■ What is needed ■
Copy out the part of the passage on the UW System that begins with "The political momentum" and ends with "in its aftermath.", swapping "public authority" for "independent authority".

The political momentum for converting the UW System from a state agency into a public authority has continued to stall in the wake of the March 5 Board of Regents meeting. Not two weeks ago, the public authority conversion appeared as unopposed by major players in the UW System and state government as it was unsupported by evidence or argument. By the end of this past week, chancellors were publicly voicing their skepticism and prominent legislators were positioning themselves for the proposal’s anticipated demise and the budget negotiations that will now take place in its aftermath.
Most notably, Assembly Speaker Robin Vos made headlines on Thursday when he voiced his frustration with the Board of Regents. Vos took issue with the Board’s March 5 resolutions in support of tenure and shared governance, asking why the state should give the Regents greater autonomy (in the form of the public authority) when they are unwilling to make changes in this core area of the university’s operations. While faculty and others were understandably aghast, it seems that Vos’s comments were the product of nothing so much as his need to distance himself politically from the now seemingly doomed public authority proposal, which he had earlier championed. To be sure, it is a distressing measure of Vos and his political base that his face-saving move is to harangue the Regents over their unwillingness to smash one of the pillars of the university. But tough talk often rides in place of actual conviction, and while Vos is no doubt frustrated that the Regents have declined this particular bit of dirty work, it remains to be seen whether the legislature will pull the trigger when it will be their fingerprints alone on the gun.
In those same comments Thursday, Vos also indicated his desire in principle to reduce the size of the budget cuts for the UW and K-12 proposed by Scott Walker. Vos hasn’t passed up opportunities to state his differences with Walker in the past, and this was no exception. Walker is now fully consumed by his still-unofficial presidential campaign, to the point that even the Journal-Sentinel’s beat reporters don’t know which state he’s in on a given day. The jockeying for succession within the Wisconsin GOP is surely well under way. And while Vos’s prospects for governor are uncertain—the smart money would appear to be on Dale Kooyenga, the 36-year-old state representative from Brookfield (deepest WOW county), a certified public accountant and Iraq veteran who has risen rapidly from his election in 2010 to the vice-chairmanship of the powerful Joint Finance Committee—it is certainly interesting to see Vos draw a distinction between himself and Walker by moving to oppose the public authority and pointing out the undue largeness of Walker’s proposed cuts.

■ Dataset records ■
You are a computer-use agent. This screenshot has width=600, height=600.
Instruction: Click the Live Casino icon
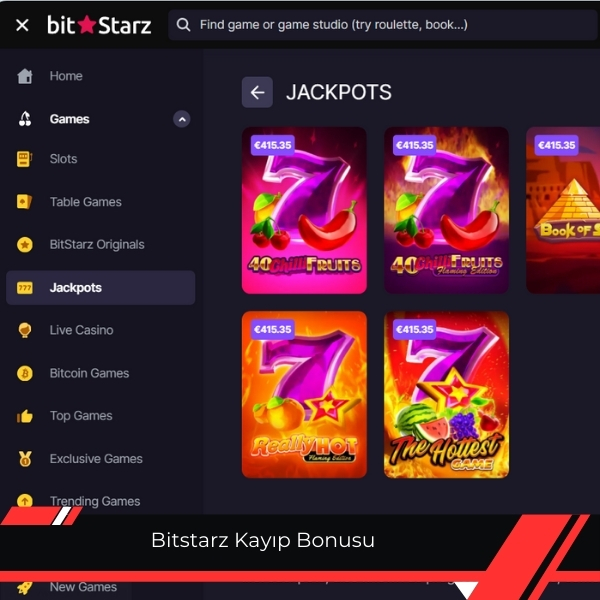point(25,330)
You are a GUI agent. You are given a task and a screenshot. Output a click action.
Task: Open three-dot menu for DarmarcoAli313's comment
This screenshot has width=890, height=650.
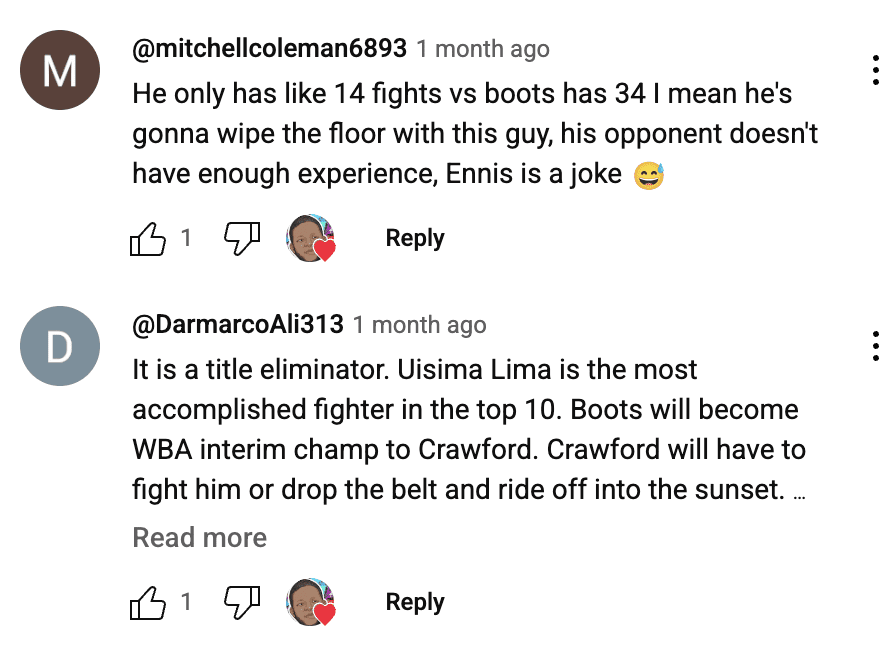click(x=876, y=346)
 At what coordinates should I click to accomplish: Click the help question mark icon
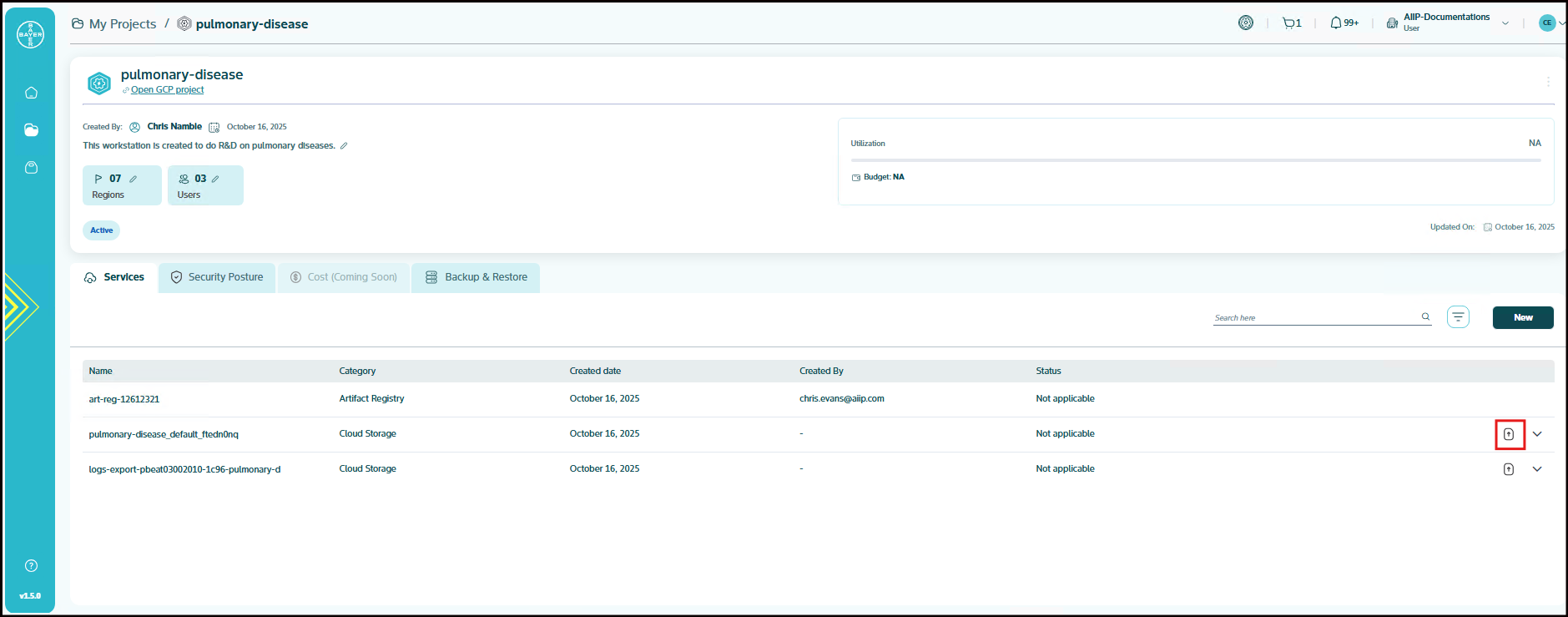pyautogui.click(x=31, y=566)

■ Answer below ■
The political momentum for converting the UW System from a state agency into a independent authority has continued to stall in the wake of the March 5 Board of Regents meeting. Not two weeks ago, the independent authority conversion appeared as unopposed by major players in the UW System and state government as it was unsupported by evidence or argument. By the end of this past week, chancellors were publicly voicing their skepticism and prominent legislators were positioning themselves for the proposal’s anticipated demise and the budget negotiations that will now take place in its aftermath.